If you’ve been making do with a rope and a tree branch, it’s time to upgrade your deer hoist set-up. In this article, we break down the key features that will help you make an informed choice about the type of deer hoist that will best suit how you handle your harvested deer.

Mount and use location

Every hunter has their own style and process, and each hoist is designed to be used and mounting a particular way.

Tree-mounted deer hoists are versatile in that they are usually lightweight, portable, and can be used on a tree near your home or on-site. This allows for more options in the days leading up to your hunt, and gives you the choice to process your deer near where you harvested it to both lighten the load and keep it as hygienic as possible on the trip home. The other biggest advantage to a tree-mounted hoist is that you can mount it as high up on the tree as you need – we recommend about 12’ to ensure enough room to fully raise and process your deer.

Hitch-mounted deer hoists are convenient when hunting with your truck nearby, as they can facilitate an array of post-hunt processes depending on the model and additional features. For instance, some hoists include a deer carrier for transporting your deer directly on your hitch, others make loading it up into your truck bed much less strenuous, and all give you the height clearance to process a deer on the spot.

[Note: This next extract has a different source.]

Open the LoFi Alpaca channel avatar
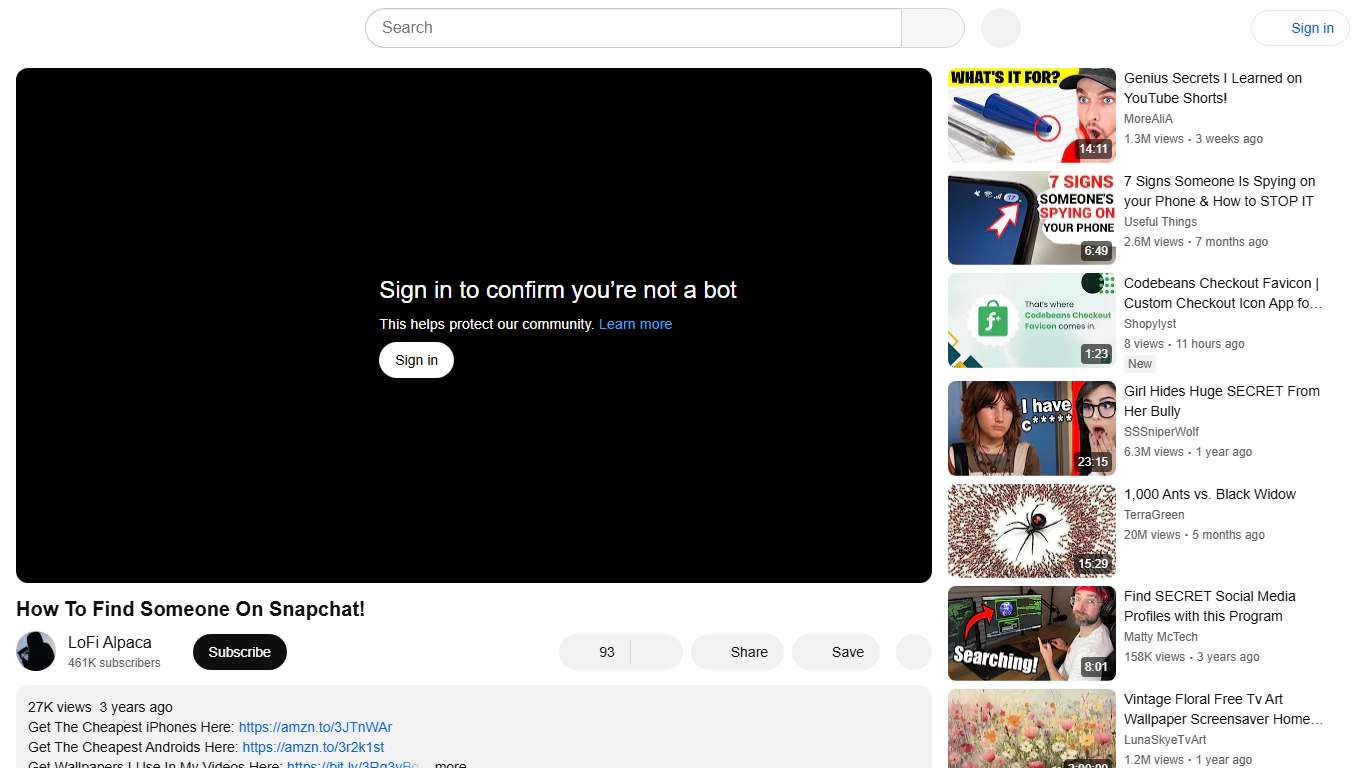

Free-standing deer hoists offer greater freedom because they aren’t bound to a specific type of mount location and you can use them absolutely anywhere. If your property doesn’t have a lot of trees but you still want to process your deer at home, they’re a great choice. Similarly, you can transport your hoist to the location of your deer for processing instead of hauling it to your hoist.

Weight capacity

If you’re a seasoned hunter, you probably have a preferred game type, and know the weight range of the animals you’re hunting. Make sure your next hoist can support the full weight of a large, undressed male.

Additional features

Not all hoists come with a gambrel, so be sure to purchase one separately if you know your new hoist won’t have one. They typically run about $40 and are available both online or in most sports goods stores.

The majority of hoists operate with a manual winch and handle mechanism. Alternatively, some hunters prefer a rope and pulley system to give them better leverage.